Several limitations are explicit. The deep radar robustness study uses a lab-based human activity dataset with fixed radar and collection protocol; cross-subject generalization and domain shift to different sensors or environments are not directly assessed, and physical-world adversarial feasibility is not demonstrated (Czerkawski et al., 2024). The OFDM transmitter-side attack requires control of the transmitter waveform, so it presupposes an attacker-controlled access point or cooperative emitter; its effectiveness is tied to low range resolution at 43 and to classifiers trained on clean spectrograms (Loupa et al., 28 Jul 2025). The privacy-oriented obfuscation study notes that an advanced unauthorized receiver might partially estimate and remove predictable low-rate phase modulation, which is why pseudo-random scheduling is proposed as a strengthening mechanism (Argyriou, 2023). The rotating-scatterer comb model assumes nonrelativistic motion, subwavelength scatterers, and, for the analytic approximation, forward scattering with symmetry conditions that suppress odd harmonics (Kozlov et al., 2016).

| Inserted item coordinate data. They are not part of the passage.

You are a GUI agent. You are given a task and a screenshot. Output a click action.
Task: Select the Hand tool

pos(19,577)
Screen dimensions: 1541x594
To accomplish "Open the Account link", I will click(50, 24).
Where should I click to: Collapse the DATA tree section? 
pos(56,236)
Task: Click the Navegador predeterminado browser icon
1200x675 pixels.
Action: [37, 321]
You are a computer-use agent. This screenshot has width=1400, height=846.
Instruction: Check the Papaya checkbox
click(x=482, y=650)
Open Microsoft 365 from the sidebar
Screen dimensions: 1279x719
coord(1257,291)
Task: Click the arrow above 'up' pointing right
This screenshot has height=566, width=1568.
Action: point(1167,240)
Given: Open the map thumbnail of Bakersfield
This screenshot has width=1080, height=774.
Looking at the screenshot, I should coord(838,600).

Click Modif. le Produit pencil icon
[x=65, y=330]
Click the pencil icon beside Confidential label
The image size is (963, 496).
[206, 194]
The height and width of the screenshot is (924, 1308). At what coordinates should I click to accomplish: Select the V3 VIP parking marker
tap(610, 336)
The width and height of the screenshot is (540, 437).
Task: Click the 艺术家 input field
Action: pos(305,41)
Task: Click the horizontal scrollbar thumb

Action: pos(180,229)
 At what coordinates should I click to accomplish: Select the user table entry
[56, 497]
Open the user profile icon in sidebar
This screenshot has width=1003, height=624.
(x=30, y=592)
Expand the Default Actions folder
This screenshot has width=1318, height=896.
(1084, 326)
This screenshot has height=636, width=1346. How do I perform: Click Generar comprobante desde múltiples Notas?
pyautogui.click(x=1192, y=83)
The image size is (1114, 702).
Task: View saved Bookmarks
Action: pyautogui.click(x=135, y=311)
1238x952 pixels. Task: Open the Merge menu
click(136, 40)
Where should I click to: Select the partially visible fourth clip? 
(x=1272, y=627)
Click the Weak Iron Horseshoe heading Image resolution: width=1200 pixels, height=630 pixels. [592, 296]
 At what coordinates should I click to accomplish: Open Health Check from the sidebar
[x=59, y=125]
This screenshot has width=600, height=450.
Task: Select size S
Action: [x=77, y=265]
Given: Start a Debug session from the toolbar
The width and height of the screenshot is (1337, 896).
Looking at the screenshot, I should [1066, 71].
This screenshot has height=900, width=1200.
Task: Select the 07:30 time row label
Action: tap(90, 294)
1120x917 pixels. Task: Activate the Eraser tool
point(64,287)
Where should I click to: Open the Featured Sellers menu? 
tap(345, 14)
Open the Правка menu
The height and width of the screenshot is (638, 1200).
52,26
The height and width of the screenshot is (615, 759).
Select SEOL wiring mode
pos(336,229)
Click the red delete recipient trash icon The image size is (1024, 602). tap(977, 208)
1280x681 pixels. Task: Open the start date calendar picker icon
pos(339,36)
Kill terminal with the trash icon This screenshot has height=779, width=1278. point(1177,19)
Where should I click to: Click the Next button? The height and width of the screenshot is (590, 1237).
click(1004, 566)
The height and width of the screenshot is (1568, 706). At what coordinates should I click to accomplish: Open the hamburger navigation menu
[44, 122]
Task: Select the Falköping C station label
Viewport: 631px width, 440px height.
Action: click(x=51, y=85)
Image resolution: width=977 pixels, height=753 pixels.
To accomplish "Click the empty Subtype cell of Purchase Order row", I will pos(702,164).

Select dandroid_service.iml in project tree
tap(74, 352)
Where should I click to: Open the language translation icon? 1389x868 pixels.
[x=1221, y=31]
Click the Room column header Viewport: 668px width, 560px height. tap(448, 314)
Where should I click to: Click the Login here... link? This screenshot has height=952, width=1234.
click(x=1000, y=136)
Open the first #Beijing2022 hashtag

A second misconception concerns semantics. Small temporal shifts in Doppler–time spectrograms can carry minimal semantic change while still producing large changes in network output confidence, and low-power waveform manipulations can preserve communications plausibility while substantially changing passive micro-Doppler inference (Czerkawski et al., 2024, Loupa et al., 28 Jul 2025). The practical consequence is that micro-Doppler attack need not correspond to overt perturbation in the sensed activity or gross degradation of the radio link. Instead, the literature consistently interprets vulnerability as over-reliance on positional cues, Doppler-offset biases, or other non-robust features that are incidental to data collection and preprocessing rather than semantically central to the motion itself.
The broader implication is that micro-Doppler should not be treated as an intrinsically stable biometric or activity signature once AI-based pipelines are inserted between waveform and decision. In active radar, robustness depends strongly on representation choice and invariance-inducing training. In passive OFDM sensing, the emitter becomes part of the attack surface. In physically grounded scenarios, engineered scatterers can synthesize structured combs that resemble legitimate micro-Doppler phenomena. The current literature therefore frames micro-Doppler attack as a family of feature-level manipulations that spans digital perturbation, waveform design, and mechanical signature synthesis, with defenses requiring coordinated attention to RF physics, preprocessing, model training, and deployment-time integrity checks.